BlueScope, with an $11bn market value, is Australia’s most successful steelmaker, with a thriving operation in the US, but here on home shores even BlueScope can barely get its steelworks to break even.
It’s no wonder it would baulk at the prospect at owning the loss-making Whyalla – a steelworks a third of the size of one of the two mills it has at Port Kembla in NSW, and not even close to being as profitable.
Yet the view from experts is that the government would not have tipped Whyalla into the hands of administrator KordaMentha without having a game plan, and BlueScope has offered strong hints that it is part of it.
In a statement this week, BlueScope said it “has a longstanding relationship with the Whyalla Steelworks, know its people and operations well, believes the Whyalla Steelworks provides important sovereign capability for the nation and it stands ready to provide technical and operational support, as it has previously, should it be required”.
In stage one, BlueScope could manage Whyalla on behalf of a state-owned entity, and in this time it can get a handle on what it might cost to turn the site into something relevant and viable for its own business.
Then it would call on the government to fund investment to make the facility fit with its own business plan, which may include building arc furnaces, green steel capacity or a new plant to make flat steel.
Only then would it buy Whyalla, probably for a nominal sum.
Steel made at Whyalla could be used for government projects such as the construction of naval frigates made in Adelaide.
What Whyalla has going for it is its nearby iron ore mine that produces high-quality materials for steel, and it’s possible that BlueScope is prepared to buy that operation.
Having facilities closer to the raw materials is more beneficial than being close to the customer.
This week’s developments highlight the headwinds steel manufactures face in Australia.

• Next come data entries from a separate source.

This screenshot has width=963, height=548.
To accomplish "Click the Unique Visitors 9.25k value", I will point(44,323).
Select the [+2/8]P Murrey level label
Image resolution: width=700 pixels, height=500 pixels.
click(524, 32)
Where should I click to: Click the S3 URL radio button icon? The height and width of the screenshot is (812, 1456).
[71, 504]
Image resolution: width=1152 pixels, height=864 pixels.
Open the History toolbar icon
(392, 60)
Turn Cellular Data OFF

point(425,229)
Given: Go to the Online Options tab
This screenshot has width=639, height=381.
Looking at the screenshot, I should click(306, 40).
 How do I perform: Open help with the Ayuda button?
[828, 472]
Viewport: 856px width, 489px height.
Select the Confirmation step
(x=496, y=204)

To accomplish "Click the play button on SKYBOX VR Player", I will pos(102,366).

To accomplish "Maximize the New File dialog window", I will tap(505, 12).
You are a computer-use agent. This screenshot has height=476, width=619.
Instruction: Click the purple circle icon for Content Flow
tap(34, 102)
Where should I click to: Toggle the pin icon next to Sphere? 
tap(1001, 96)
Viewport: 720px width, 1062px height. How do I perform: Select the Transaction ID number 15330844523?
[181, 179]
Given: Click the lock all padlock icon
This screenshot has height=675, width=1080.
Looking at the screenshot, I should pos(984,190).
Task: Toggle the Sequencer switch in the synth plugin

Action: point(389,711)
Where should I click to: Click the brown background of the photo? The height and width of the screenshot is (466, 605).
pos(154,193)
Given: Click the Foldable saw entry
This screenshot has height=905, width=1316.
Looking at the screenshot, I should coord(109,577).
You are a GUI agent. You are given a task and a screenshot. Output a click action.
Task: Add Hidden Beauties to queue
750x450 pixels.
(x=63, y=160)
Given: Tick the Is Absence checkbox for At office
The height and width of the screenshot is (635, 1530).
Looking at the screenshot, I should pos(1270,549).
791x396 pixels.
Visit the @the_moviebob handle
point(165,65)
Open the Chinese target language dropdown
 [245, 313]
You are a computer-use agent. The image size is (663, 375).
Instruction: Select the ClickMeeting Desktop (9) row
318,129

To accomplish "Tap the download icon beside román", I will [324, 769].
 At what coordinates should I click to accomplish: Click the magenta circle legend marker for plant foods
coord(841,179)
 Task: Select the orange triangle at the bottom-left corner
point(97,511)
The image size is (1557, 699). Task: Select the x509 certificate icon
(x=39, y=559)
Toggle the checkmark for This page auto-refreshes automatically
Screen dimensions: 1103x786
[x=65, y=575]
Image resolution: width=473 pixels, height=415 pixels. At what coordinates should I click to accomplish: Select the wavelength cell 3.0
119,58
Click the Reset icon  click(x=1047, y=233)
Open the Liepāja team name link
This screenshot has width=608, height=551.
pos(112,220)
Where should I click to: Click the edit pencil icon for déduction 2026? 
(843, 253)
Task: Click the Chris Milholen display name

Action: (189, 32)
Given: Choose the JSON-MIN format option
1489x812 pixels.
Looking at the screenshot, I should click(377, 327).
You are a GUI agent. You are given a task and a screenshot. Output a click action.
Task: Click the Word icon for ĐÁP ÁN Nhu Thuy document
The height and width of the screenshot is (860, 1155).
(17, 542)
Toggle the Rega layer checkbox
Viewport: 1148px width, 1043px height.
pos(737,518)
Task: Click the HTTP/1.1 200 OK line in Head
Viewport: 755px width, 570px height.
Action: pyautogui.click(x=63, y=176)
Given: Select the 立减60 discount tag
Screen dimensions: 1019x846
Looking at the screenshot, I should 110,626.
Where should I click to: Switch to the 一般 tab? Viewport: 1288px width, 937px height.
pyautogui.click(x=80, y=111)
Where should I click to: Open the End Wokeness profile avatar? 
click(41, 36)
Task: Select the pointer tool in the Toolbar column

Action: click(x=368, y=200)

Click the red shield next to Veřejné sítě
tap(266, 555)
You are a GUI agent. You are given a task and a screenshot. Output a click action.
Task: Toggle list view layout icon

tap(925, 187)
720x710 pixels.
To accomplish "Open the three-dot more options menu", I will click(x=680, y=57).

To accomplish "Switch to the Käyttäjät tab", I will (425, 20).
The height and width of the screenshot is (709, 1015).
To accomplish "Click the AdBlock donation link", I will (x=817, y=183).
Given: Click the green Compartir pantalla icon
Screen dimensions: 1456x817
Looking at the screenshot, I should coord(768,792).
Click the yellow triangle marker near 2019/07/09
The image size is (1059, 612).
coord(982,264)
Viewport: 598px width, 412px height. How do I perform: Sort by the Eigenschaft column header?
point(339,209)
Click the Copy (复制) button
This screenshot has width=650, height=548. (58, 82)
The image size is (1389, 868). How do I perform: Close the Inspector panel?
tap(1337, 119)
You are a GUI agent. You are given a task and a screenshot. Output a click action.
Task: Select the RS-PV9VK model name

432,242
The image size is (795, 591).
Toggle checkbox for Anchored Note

Whyalla makes long steel products such as wire, rod, rails and bars used in construction and infrastructure.
But it lacks scale, producing only about 1 million tonnes of steel annually compared to most blast furnaces that handle at least three times that amount, as is the case with BlueScope’s two blast furnaces that make flat steel products in Port Kembla.
There’s not the demand domestically for more, but competing in the export market is tough, as Asian mills that are 15 to 20 times the size make steel at a fraction of the cost.
As a consequence, half of Australia’s long steel comes from China.
Electric arc furnaces make less steel, but they are more flexible and cost effective than blast furnaces that need to be kept running around the clock.
BlueScope’s Port Kembla mills are break even $US220 a tonne less the cost of iron ore and coking coal and the price in Australia for steel is currently at about $US170 a tonne and has been under $US200 for some time.
The only other long steel manufacturing sites of long steel are InfraBuild’s furnaces in Rooty Hill, NSW and Laverton, Victoria, but the capacity is far less than Whyalla.
Due to the challenges in the market, BlueScope is moving from upstream steelmaking to downstream, with more of a focus on products such as its Colourbond roofing and cladding solutions.